Decolonizing Electronic Music Starts with Its Software(pitchfork.com) |
Decolonizing Electronic Music Starts with Its Software(pitchfork.com) |
Screw that! If you don't like „Western“ software, written by „Westerners“, go write your own! They made the effort to design and code that software, to scratch their own itch. There's nothing stopping you! Your imaginary antagonists even created the tools for you to do so. Are you going to start complaining that Open Source doesn't understand your culture because the ReadMe isn't in your native language?
I'm all for celebrating other tuning and composition systems, but stop griping that things aren't done your way. Do it yourself!
To me, that's the wrong itch to scratch. Instead of creating composition tools that celebrate their own culture, and push music in new directions, they're trying to hit back against a perceived injustice.

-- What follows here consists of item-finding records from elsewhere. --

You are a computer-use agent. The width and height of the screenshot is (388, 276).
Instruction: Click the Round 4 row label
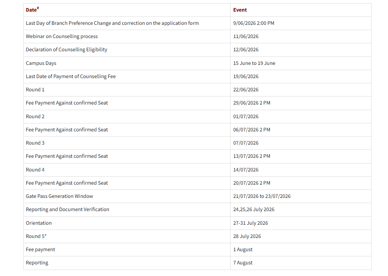click(35, 170)

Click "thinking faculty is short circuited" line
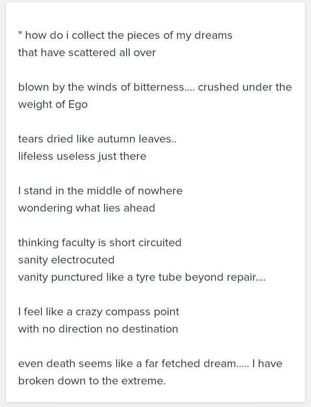pyautogui.click(x=100, y=243)
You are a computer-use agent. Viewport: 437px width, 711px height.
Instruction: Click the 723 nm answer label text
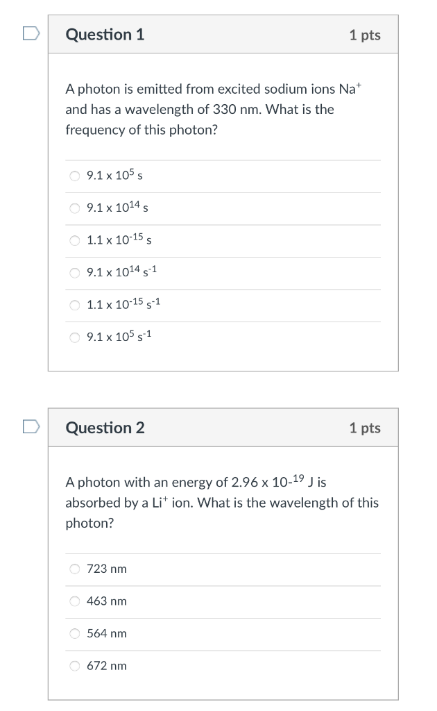pyautogui.click(x=107, y=569)
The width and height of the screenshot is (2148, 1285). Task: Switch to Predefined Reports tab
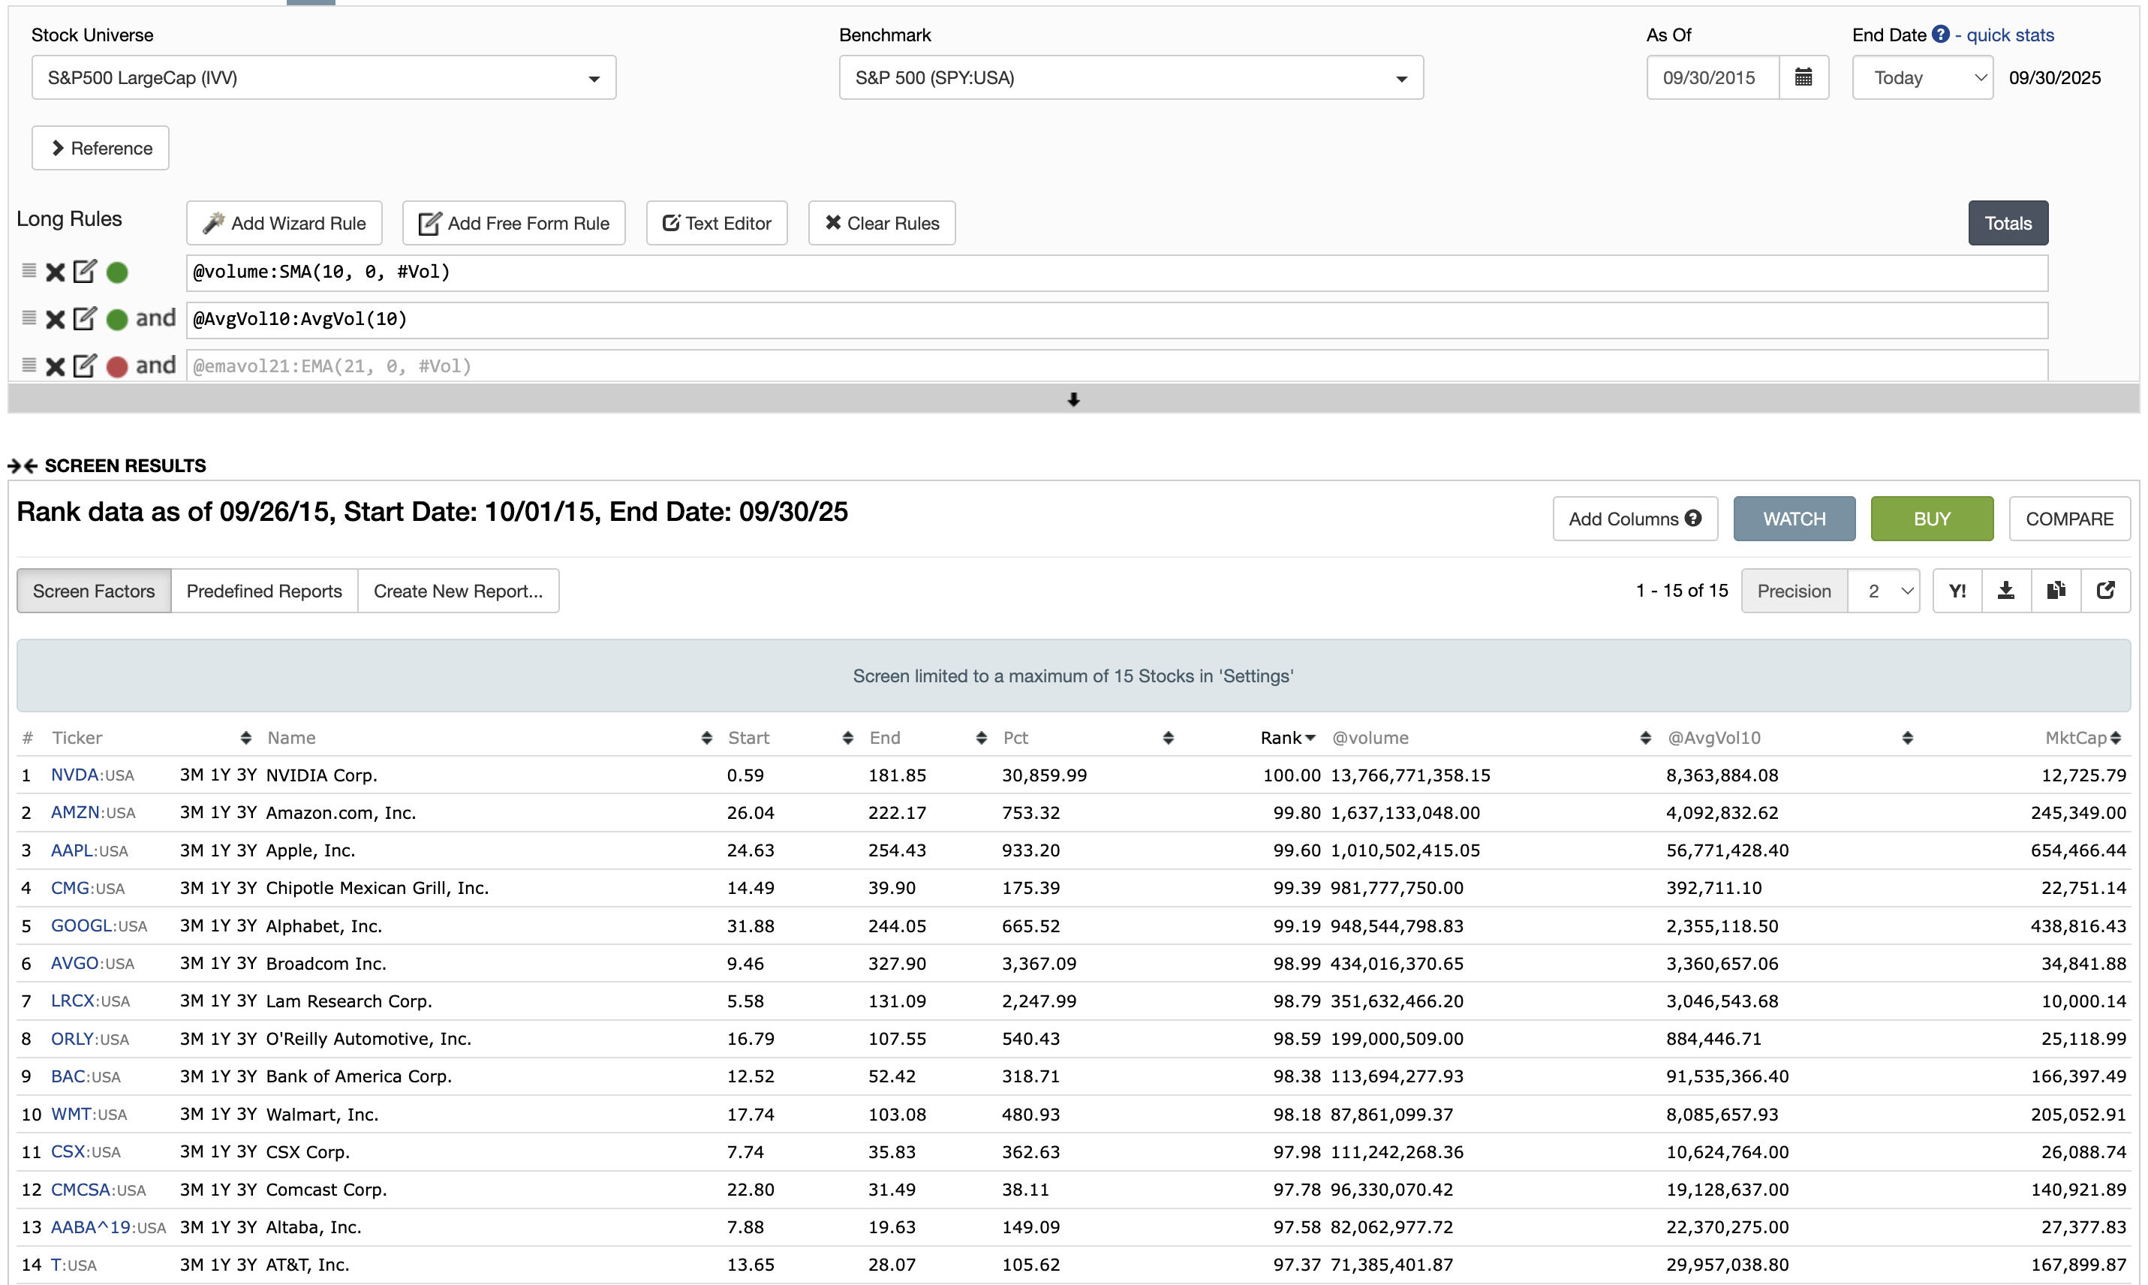(x=264, y=591)
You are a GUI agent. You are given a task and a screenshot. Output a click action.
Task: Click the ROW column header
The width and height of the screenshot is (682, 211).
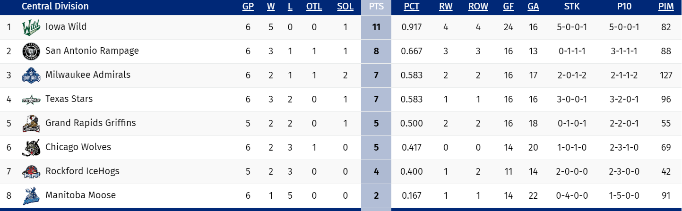pos(478,7)
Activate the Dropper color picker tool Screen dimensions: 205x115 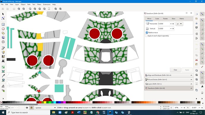[x=3, y=76]
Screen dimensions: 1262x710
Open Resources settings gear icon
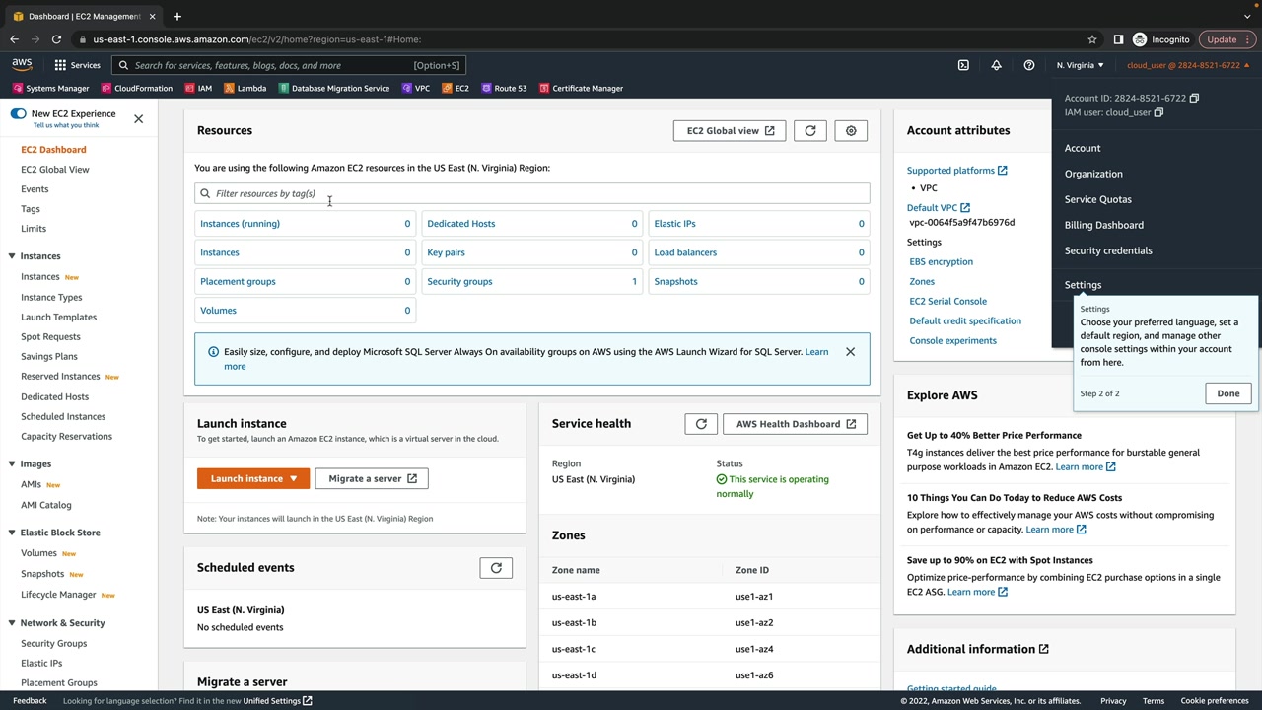851,130
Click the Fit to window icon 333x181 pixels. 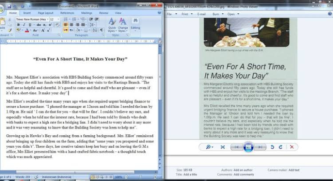pos(223,147)
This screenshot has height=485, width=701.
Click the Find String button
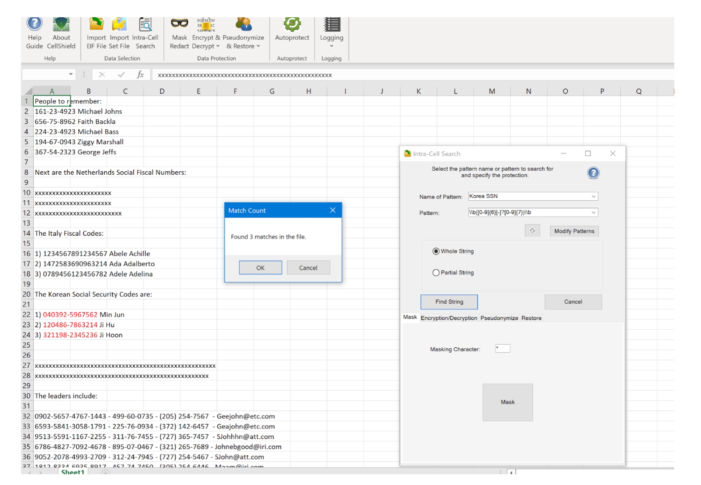(x=449, y=302)
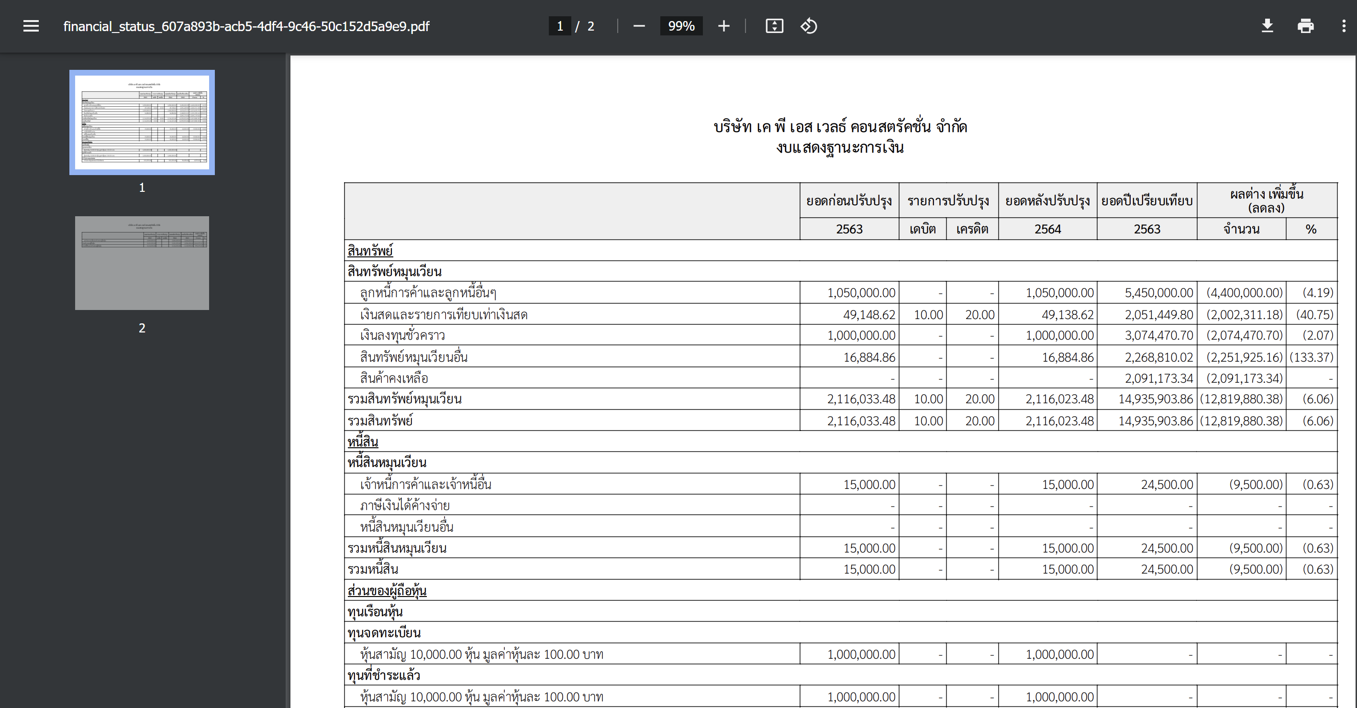1357x708 pixels.
Task: Toggle the sidebar hamburger menu
Action: point(31,26)
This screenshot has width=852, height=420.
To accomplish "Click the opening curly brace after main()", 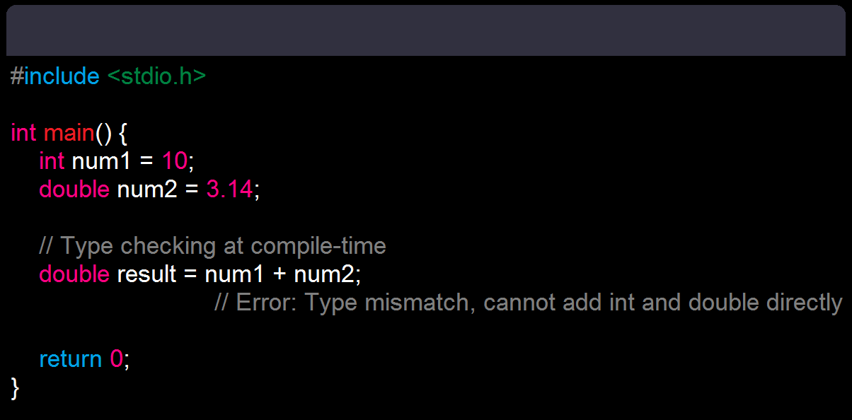I will pos(123,133).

A basic internet search would have resolved their issues. But why let the facts get in the way of the story, right?
For example, at almost any university in the US, European music theory will be taught in the mainline music curriculum classes, whereas musical systems of indigenous Americans will be taught in specialized classes or sidelined to an “ethnomusicology” curriculum, if it is taught at all. It’s hard to separate this from the history of how America was colonized.
This is a pattern that repeats itself throughout the world, helped both by “traditional” colonization as well as the economic colonization via the dominance of European and American products and cultural artifacts, including music and music software.
So, I don’t think it’s a stretch to say that the overwhelming conformity of music software to European musical patterns is a direct result of the age of European colonization that continues to have an impact both on music education as well as the software industry.